## What is being asked
In the material below, the lines from the one containing "Where should I click to: Click the blue" through the one containing "This screenshot has width=915, height=576." are to be given again exactly, ends included, and no others.

[[ Task input, beginning ]]

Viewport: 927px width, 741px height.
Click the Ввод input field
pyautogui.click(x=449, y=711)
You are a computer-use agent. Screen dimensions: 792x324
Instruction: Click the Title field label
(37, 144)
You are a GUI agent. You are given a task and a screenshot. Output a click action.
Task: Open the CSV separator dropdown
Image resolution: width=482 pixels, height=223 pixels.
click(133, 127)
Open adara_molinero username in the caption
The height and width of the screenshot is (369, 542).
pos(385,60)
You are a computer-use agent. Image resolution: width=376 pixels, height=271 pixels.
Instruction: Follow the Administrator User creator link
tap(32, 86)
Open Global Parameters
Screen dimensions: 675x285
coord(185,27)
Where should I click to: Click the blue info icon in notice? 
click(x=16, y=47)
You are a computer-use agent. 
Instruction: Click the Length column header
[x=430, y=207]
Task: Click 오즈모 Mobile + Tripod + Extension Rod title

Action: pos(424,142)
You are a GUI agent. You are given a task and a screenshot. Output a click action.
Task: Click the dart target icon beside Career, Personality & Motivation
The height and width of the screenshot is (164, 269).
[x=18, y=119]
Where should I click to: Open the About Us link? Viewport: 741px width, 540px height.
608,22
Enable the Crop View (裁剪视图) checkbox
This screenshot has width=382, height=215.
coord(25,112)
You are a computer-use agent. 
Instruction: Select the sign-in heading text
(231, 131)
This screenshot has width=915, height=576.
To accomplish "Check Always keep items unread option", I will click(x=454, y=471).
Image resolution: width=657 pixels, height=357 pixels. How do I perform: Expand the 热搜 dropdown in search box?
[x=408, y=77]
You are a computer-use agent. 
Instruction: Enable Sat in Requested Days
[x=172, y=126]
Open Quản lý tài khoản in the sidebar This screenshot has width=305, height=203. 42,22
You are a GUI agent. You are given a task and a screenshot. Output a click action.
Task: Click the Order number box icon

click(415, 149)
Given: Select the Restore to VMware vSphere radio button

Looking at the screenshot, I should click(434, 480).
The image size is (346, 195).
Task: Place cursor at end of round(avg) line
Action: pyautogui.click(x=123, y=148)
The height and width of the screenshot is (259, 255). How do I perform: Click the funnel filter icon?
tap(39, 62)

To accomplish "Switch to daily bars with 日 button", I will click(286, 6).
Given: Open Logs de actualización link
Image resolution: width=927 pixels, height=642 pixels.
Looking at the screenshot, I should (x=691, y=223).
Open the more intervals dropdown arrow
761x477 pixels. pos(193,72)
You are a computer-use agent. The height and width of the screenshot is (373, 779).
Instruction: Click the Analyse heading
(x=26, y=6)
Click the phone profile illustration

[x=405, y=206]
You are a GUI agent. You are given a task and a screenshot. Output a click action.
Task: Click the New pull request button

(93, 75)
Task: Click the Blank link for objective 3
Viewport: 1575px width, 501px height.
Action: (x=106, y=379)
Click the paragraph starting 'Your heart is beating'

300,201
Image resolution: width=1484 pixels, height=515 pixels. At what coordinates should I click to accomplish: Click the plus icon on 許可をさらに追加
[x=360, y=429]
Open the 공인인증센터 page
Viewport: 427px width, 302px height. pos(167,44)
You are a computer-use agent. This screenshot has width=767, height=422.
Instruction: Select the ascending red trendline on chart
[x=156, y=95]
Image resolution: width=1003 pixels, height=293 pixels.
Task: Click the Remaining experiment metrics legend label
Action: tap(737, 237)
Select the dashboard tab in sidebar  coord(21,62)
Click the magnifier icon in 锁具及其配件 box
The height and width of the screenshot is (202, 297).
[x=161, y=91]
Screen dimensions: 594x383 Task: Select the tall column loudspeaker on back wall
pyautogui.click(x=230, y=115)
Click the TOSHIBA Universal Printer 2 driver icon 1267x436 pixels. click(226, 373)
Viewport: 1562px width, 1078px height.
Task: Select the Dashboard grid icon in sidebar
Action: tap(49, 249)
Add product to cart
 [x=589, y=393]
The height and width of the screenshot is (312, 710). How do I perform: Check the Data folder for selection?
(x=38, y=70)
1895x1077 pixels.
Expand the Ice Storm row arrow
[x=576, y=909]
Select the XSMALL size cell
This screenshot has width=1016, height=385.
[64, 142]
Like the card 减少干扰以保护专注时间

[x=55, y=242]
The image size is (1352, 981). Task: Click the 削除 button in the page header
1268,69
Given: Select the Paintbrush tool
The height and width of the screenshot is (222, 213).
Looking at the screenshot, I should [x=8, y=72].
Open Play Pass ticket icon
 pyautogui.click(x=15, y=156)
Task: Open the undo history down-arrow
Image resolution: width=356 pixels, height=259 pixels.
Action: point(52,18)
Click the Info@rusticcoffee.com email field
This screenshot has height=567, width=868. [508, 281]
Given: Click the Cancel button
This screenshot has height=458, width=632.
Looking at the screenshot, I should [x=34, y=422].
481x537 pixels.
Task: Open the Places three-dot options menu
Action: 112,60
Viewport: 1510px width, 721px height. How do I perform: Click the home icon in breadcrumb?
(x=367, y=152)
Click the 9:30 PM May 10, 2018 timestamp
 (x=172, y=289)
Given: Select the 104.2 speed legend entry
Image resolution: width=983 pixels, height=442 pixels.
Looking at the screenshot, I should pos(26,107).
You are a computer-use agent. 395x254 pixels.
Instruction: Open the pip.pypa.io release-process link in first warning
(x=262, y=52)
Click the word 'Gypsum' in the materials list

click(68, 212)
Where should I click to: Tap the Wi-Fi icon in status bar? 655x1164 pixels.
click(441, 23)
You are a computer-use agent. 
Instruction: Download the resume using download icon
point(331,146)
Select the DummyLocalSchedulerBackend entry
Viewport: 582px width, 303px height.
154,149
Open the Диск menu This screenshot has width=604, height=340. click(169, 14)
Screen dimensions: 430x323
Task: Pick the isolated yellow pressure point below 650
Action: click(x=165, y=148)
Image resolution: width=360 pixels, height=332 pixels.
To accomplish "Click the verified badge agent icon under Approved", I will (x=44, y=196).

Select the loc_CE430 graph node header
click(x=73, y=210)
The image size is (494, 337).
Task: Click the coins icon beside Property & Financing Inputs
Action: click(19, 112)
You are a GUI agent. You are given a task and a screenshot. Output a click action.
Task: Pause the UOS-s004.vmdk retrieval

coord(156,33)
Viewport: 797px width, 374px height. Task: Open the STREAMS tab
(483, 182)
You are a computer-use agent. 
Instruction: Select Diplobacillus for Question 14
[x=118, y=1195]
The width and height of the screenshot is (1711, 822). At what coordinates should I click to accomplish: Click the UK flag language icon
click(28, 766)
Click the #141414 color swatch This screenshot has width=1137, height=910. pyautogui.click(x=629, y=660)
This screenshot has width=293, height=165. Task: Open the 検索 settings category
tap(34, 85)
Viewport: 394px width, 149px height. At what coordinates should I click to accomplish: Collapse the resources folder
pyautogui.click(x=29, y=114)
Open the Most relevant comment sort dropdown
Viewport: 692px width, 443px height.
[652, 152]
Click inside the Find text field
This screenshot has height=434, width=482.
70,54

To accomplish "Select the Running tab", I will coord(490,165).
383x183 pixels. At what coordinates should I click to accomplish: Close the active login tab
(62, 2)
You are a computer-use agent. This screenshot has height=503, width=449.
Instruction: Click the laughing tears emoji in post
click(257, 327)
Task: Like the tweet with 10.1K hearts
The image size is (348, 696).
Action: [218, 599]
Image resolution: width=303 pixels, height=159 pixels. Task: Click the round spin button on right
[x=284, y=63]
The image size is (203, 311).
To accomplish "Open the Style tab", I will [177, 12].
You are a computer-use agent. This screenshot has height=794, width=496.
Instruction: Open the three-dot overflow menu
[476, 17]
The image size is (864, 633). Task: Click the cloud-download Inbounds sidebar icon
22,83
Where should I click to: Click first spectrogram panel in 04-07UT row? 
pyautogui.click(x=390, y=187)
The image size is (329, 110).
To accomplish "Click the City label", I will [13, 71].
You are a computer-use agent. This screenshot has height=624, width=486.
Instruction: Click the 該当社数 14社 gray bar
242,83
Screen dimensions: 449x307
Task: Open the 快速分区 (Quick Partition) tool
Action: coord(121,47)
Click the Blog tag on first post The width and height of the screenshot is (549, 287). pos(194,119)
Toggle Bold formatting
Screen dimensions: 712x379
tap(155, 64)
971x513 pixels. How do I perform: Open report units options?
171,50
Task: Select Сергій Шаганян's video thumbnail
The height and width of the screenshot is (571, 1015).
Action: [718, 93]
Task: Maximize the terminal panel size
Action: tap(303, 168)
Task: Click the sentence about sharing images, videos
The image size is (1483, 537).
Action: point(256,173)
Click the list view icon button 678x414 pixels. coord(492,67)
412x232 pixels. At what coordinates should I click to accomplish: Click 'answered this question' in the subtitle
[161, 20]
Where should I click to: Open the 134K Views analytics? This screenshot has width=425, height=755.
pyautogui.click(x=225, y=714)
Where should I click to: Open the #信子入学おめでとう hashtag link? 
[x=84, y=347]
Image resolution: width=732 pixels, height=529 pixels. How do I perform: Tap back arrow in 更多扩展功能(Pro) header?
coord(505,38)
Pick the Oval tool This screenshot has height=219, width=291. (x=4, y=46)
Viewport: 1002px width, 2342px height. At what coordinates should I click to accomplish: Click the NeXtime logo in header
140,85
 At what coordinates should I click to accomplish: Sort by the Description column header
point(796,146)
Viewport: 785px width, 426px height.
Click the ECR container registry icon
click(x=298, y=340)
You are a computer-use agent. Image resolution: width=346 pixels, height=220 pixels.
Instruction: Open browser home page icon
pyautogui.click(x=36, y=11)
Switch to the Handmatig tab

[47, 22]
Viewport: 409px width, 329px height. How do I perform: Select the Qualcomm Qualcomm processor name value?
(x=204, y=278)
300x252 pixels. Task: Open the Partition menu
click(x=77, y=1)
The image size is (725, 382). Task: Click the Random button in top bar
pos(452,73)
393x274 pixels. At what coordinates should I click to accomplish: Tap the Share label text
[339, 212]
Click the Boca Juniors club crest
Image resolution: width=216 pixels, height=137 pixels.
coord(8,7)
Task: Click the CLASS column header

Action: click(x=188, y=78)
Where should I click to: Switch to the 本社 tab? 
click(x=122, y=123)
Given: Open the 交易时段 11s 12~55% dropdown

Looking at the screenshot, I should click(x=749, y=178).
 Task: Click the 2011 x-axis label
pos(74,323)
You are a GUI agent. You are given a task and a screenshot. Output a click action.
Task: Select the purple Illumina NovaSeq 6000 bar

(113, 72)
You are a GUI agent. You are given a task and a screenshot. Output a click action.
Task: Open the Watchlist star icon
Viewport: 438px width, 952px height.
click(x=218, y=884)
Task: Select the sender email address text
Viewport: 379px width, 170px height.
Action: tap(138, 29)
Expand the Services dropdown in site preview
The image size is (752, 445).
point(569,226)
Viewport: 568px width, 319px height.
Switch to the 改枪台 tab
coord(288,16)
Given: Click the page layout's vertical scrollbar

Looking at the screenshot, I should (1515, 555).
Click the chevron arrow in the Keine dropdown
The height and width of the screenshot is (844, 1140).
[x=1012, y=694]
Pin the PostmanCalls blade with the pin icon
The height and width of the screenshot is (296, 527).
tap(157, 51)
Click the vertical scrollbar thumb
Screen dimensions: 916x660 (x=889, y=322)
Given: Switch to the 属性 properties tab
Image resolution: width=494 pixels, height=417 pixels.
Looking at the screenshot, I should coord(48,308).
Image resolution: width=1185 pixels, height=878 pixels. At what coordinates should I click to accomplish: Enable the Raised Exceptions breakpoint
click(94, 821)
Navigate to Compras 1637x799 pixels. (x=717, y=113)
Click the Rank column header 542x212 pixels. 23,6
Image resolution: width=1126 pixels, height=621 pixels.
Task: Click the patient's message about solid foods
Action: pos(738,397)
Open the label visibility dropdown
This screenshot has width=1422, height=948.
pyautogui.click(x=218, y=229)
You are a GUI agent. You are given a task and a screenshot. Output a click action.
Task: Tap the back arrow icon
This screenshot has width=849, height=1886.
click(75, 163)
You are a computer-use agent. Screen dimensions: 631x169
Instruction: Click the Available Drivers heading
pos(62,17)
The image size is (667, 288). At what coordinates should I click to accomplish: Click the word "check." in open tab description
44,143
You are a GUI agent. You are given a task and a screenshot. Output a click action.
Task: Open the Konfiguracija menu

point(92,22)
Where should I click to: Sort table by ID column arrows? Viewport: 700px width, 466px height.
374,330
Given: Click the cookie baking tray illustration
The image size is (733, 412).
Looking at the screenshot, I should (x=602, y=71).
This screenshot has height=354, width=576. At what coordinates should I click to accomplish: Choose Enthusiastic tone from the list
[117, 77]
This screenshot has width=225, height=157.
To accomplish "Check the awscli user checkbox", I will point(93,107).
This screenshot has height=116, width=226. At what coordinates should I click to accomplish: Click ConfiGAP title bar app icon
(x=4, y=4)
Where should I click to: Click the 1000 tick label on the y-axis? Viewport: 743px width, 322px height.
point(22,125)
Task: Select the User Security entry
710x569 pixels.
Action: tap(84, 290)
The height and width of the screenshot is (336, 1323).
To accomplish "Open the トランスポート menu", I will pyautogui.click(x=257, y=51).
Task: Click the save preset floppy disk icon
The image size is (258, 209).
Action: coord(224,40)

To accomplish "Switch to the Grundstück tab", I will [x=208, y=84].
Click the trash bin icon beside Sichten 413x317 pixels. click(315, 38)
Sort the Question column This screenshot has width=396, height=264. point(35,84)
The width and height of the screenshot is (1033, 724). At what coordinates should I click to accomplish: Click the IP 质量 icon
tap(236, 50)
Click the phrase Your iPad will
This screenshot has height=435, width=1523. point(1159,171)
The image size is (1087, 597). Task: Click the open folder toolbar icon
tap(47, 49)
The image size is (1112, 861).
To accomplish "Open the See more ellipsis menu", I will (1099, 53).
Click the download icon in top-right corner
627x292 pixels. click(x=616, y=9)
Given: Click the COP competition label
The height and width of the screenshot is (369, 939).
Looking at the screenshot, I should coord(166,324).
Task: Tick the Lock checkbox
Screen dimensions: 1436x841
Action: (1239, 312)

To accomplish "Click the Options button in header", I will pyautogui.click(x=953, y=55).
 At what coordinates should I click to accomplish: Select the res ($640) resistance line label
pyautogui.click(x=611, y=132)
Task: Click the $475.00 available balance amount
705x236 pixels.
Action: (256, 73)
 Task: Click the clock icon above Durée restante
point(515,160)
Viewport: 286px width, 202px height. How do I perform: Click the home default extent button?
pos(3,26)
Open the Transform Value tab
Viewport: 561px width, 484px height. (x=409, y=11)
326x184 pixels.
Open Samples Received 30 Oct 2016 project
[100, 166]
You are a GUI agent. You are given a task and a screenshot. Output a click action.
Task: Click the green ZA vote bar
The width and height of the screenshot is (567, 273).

[[ Task input, end ]]

## Problem solution
Where should I click to: Click the blue info icon in notice? 
click(x=16, y=47)
You are a computer-use agent. 
Instruction: Click the Length column header
[x=430, y=207]
Task: Click 오즈모 Mobile + Tripod + Extension Rod title

Action: pos(424,142)
You are a GUI agent. You are given a task and a screenshot. Output a click action.
Task: Click the dart target icon beside Career, Personality & Motivation
The height and width of the screenshot is (164, 269).
[x=18, y=119]
Where should I click to: Open the About Us link? Viewport: 741px width, 540px height.
608,22
Enable the Crop View (裁剪视图) checkbox
This screenshot has width=382, height=215.
coord(25,112)
You are a computer-use agent. 
Instruction: Select the sign-in heading text
(231, 131)
This screenshot has width=915, height=576.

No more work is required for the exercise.